WHAT YOU NEED TO DO » Set down exactly the lines in the records below that run from the line with "The width and" to the line with "the lifebuoy icon", inclusive, and nothing more.

RECORDS FOR PROCESSING »

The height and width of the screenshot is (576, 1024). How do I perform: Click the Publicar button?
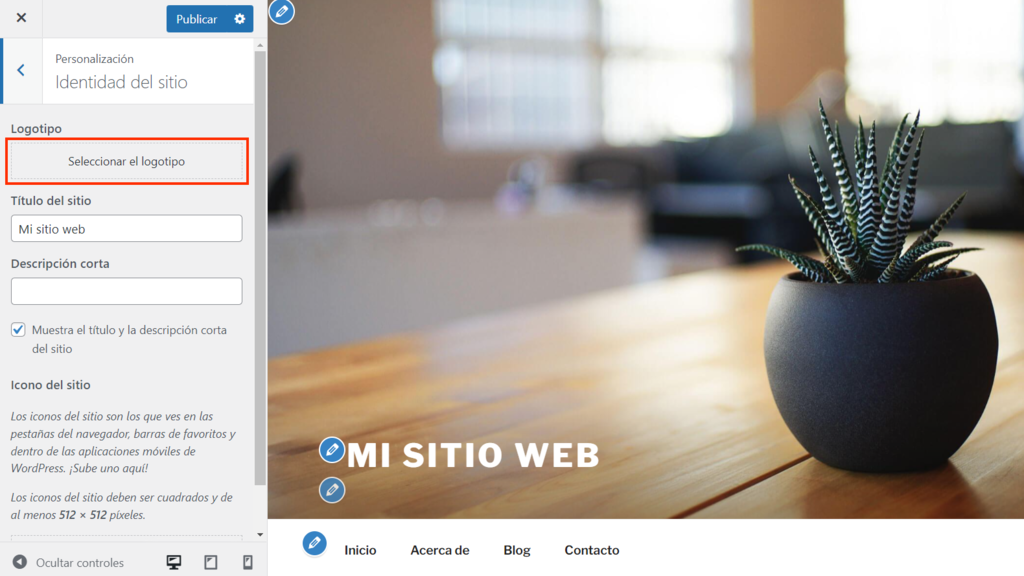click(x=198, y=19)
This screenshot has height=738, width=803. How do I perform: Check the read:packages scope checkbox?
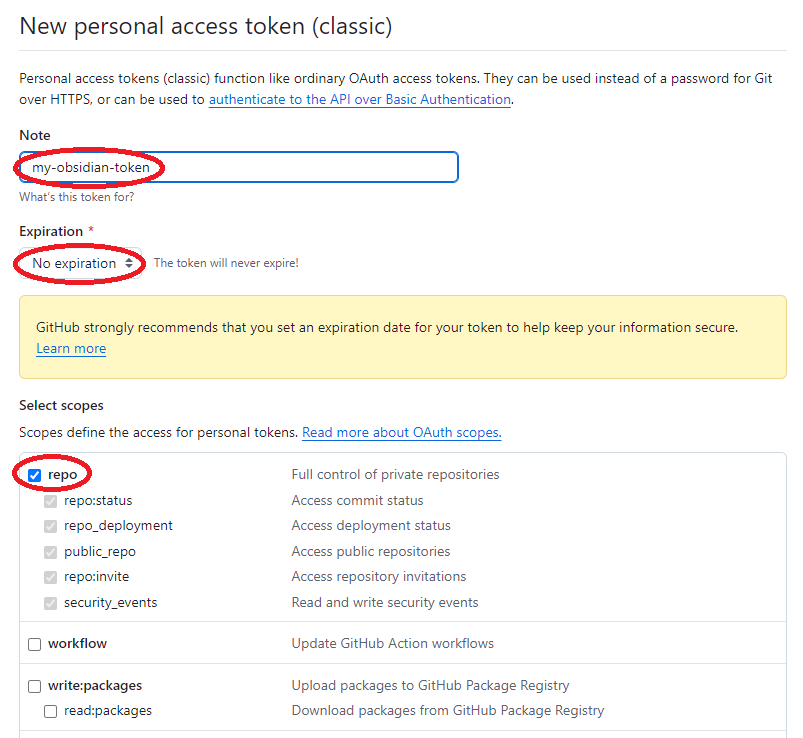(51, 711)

* * *

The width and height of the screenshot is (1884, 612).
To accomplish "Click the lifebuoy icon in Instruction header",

==

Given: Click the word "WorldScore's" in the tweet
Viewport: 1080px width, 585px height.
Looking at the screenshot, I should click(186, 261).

SOLUTION FOR THIS PROBLEM »
The width and height of the screenshot is (1884, 612).
To accomplish "Click the lifebuoy icon in Instruction header",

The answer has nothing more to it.